Fans of newspapers – and there are still plenty of dedicated readers out there, despite warnings to the contrary – realize this is an industry in the midst of great upheaval.
It’s an issue we don’t wish to belabor in this corner of this publication, but the changes will be noticed by every single reader who picks up an actual, honest-to-goodness PRINTED version of their favorite publication.
The model for success has changed dramatically in recent years and these changes are altering the way things are done from the largest metropolitan daily to the tiniest community weekly. Aside from carrying the news, large papers find themselves making the news these days, each and every time they announce another substantial staff reduction. From Olympia to Tacoma and Seattle to Spokane, newsrooms have shrunk, in some cases dramatically. Reporters and editors have been jettisoned as accounting departments document shrinking profits. Sections are combined in an effort to slice printing costs.
The ultimate step was taken this week in Seattle, when it was announced that the Seattle P-I is on life support. The paper is for sale, it’s assumed no buyers will step forward and Seattle will join other big cities as a one-daily town.
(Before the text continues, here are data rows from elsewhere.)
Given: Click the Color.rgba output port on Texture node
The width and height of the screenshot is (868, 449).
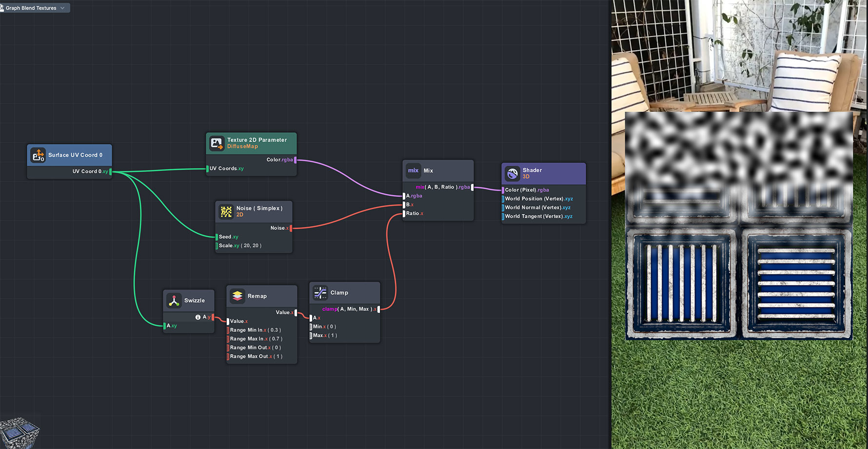Looking at the screenshot, I should click(x=296, y=160).
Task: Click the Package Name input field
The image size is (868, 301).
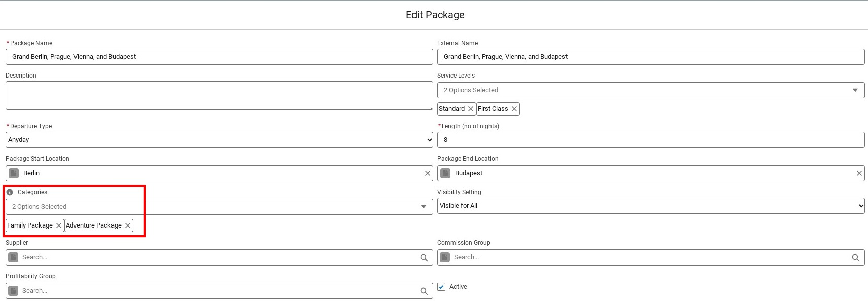Action: coord(219,57)
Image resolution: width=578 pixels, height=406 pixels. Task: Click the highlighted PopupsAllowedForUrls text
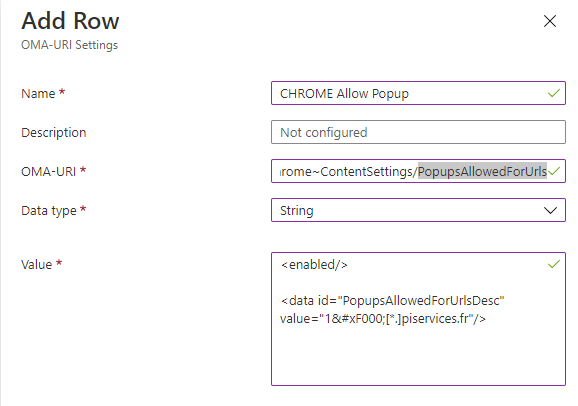coord(482,171)
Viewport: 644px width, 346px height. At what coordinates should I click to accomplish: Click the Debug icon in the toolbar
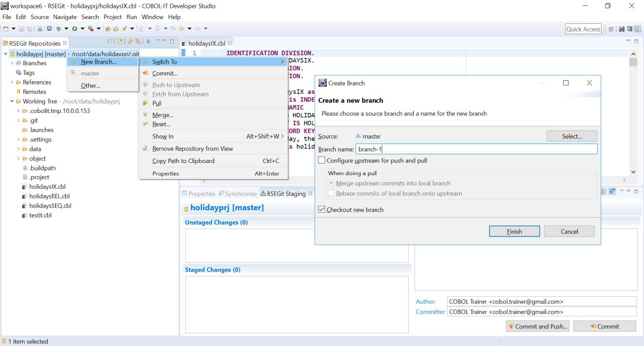[58, 28]
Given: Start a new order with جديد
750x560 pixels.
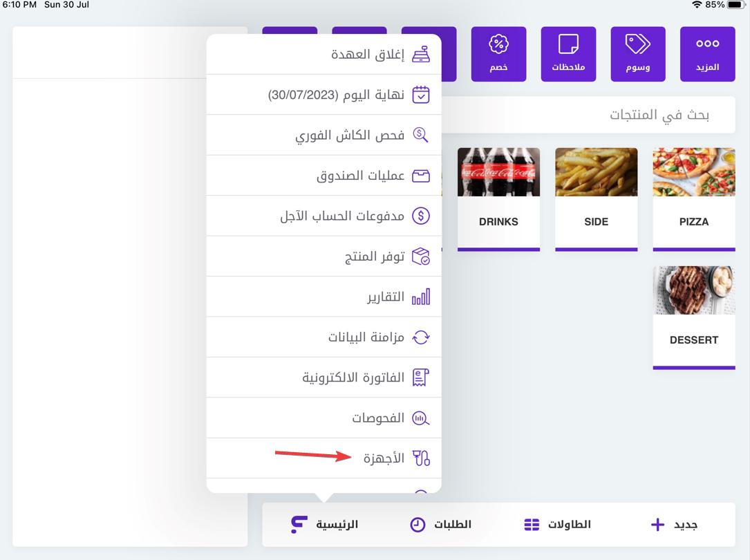Looking at the screenshot, I should pos(674,525).
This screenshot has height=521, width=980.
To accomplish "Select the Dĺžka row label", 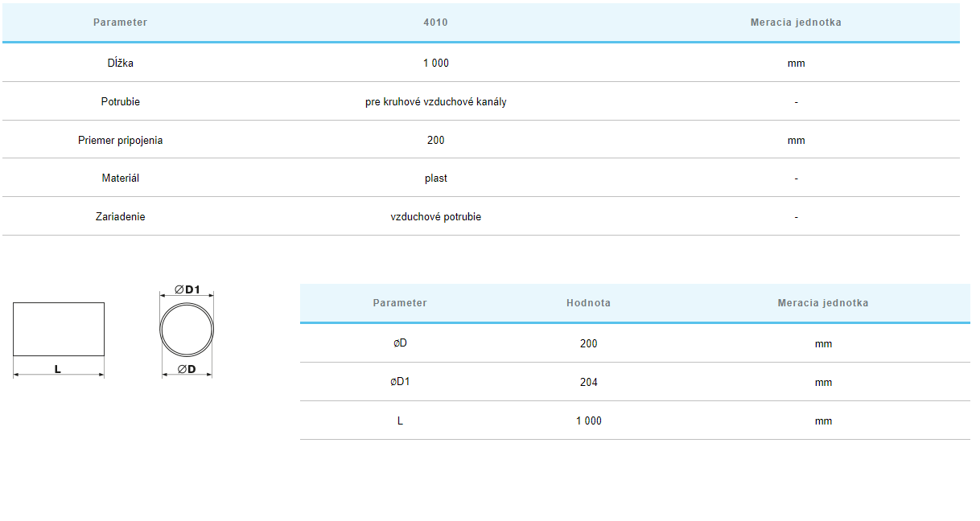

Newspapers are changing in their approach and one step the industry is hanging its hat on is making readers more involved. The term “reader-generated content” was used in this space last week and we’re hoping to expand on that notion.
Here at The Courier-Herald, we’ve jumped on board with a couple of initiatives that give readers center stage.
The first issue of each month brings “Community Clicks,” a full page that places a priority on photographs submitted by readers. The response has been good so far – better for our Bonney Lake/Sumner edition than in Enumclaw – but we’d always like to see more.
The rules are pretty simple. If you have a photo that strikes a chord, send it in. It could be a scenic shot of Lake Tapps or Mount Rainier, something from a community event or Aunt Millie’s 100th birthday. There are no guarantees everything will find its way onto newsprint, but we’ll use the best of what we receive.
Prints are OK and e-mailed images are even better. Just e-mail your photos to email@example.com or drop them by the Enumclaw office.
A more daunting undertaking is now appearing each and every week. A special page – which rotates between Family Matters, Healthy Living, Go Green and Art – contains nothing but community-generated articles. We’ve scoured the community to find authors and, as we move along, we expect more will be stepping forward.
Anyone interested in writing for one of the special pages can give us a ring at 360-802-8209.
As newspapers take steps to remain relevant in readers’ lives, one thing is crystal clear. Just as real estate folks preach “location, location, location,” we in the world of print journalism know the key to success is “local, local, local.”
No one zeroes in on the local community like this state’s weekly newspapers. And now, more than ever, we’re looking to make readers part of the product. We hope you like what you see.